── PROVIDED INFORMATION ──

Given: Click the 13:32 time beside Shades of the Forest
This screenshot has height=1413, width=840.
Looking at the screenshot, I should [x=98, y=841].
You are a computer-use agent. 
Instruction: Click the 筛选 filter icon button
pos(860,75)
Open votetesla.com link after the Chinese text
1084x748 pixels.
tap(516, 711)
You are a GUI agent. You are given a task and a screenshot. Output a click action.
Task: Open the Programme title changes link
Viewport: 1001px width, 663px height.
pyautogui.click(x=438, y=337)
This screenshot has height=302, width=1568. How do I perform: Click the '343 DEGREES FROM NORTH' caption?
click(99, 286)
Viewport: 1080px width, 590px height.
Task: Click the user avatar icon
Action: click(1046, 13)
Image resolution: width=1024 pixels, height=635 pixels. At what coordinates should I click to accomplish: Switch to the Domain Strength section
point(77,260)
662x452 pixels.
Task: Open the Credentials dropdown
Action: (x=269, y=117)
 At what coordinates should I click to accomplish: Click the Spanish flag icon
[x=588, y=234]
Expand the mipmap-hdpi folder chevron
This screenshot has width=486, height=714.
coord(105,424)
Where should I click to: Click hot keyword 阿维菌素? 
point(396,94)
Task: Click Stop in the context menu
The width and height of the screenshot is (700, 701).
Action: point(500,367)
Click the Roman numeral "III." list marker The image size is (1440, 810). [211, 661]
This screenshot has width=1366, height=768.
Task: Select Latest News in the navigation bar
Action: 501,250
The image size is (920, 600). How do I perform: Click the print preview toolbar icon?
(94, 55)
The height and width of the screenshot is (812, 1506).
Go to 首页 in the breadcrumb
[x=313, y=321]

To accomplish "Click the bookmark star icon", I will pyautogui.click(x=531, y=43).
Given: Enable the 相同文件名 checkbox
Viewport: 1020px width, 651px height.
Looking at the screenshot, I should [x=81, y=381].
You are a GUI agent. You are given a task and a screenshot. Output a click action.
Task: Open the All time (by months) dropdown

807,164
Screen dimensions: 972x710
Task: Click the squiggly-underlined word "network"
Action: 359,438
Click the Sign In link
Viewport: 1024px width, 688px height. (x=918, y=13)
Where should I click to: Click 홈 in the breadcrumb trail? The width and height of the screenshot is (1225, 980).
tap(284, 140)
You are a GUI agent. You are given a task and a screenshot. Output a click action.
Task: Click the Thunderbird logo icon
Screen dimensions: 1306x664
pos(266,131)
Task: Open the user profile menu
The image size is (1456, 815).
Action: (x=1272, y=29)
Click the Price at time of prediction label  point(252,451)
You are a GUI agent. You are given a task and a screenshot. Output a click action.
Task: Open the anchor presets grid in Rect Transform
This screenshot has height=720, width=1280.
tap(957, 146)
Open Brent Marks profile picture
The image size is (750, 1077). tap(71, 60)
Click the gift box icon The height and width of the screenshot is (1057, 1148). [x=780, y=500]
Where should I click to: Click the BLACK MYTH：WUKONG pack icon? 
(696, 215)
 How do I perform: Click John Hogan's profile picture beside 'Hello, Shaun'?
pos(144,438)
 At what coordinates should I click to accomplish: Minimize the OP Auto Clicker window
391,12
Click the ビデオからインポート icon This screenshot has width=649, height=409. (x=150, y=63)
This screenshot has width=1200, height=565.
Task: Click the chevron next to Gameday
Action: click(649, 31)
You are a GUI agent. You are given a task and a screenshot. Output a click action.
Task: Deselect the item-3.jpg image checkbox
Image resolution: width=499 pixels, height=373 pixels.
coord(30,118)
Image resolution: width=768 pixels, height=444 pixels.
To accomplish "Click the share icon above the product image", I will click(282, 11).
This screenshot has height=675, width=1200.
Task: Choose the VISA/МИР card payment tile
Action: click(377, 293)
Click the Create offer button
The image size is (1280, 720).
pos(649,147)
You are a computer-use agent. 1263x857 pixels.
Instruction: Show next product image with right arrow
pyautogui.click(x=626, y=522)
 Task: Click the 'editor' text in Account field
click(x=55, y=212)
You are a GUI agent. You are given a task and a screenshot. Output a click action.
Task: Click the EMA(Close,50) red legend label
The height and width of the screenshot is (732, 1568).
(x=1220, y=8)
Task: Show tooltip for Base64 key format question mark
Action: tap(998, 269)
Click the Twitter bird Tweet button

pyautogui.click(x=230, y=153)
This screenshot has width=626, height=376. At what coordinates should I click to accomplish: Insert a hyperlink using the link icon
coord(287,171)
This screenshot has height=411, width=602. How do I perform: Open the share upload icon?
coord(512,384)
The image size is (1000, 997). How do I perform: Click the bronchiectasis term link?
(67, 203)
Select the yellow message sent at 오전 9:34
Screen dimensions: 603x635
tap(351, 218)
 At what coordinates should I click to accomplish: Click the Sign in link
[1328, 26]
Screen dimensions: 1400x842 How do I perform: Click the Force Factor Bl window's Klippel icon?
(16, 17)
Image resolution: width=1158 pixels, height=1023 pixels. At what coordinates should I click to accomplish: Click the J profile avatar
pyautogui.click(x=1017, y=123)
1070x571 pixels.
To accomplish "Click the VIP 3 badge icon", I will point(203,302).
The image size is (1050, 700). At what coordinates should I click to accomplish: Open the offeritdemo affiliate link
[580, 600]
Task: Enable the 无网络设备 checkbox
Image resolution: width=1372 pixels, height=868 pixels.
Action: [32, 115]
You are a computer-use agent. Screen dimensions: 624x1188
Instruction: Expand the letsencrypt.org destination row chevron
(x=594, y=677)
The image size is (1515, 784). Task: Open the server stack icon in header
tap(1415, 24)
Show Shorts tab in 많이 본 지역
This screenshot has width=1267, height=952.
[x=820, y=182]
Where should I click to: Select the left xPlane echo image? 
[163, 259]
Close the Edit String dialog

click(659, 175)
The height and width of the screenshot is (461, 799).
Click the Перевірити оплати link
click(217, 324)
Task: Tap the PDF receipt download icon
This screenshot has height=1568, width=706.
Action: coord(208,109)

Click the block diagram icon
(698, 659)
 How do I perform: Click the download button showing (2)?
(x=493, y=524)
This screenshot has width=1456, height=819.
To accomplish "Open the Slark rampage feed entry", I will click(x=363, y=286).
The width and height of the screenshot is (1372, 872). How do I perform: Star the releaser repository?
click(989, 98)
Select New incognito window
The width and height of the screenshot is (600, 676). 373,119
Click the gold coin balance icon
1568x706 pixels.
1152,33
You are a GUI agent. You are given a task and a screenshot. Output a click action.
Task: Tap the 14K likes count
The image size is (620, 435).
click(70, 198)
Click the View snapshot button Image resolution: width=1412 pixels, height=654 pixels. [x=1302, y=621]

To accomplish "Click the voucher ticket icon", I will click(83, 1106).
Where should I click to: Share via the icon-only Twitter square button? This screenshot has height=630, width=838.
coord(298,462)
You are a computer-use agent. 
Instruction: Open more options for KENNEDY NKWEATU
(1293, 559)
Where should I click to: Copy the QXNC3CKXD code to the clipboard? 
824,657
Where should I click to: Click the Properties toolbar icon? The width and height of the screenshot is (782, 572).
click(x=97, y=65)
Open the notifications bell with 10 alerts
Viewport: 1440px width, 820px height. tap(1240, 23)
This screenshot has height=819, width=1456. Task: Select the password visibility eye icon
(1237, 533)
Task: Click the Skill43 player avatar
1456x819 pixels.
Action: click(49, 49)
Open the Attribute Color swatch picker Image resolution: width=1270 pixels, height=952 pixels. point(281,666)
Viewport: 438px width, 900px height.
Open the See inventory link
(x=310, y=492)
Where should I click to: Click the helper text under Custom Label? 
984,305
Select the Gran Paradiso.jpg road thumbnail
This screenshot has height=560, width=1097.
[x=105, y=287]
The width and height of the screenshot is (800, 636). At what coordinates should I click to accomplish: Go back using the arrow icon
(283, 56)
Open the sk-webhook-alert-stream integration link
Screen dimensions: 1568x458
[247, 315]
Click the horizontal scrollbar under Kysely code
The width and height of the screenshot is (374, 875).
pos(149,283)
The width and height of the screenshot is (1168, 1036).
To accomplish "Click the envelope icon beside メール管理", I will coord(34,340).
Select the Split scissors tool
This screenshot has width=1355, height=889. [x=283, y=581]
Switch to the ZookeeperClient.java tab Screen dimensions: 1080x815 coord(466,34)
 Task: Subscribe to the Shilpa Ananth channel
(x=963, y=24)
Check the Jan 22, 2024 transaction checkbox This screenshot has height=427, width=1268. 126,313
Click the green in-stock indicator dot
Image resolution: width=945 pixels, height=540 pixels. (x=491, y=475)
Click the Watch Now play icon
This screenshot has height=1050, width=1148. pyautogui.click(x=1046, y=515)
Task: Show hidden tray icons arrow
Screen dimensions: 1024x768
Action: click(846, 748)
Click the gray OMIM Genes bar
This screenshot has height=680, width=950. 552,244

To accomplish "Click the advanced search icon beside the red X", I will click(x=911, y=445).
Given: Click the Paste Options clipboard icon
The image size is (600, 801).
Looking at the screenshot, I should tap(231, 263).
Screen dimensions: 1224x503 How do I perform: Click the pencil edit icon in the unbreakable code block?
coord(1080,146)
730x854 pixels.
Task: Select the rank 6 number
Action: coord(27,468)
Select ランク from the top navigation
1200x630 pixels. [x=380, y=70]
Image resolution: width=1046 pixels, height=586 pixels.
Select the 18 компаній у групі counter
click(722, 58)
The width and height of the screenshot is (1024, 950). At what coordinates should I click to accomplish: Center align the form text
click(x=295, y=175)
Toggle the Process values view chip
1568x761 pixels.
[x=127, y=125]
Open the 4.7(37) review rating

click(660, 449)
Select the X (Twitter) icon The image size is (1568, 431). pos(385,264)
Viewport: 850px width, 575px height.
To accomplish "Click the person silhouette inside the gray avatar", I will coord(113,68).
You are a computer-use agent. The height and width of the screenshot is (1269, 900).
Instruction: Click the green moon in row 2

───

TASK DIRECTIONS:
Filter the records for lines containing the word "Enable" and copy each one.

EXPECTED ANSWER:
Given: Enable the 相同文件名 checkbox
Task: Enable the 无网络设备 checkbox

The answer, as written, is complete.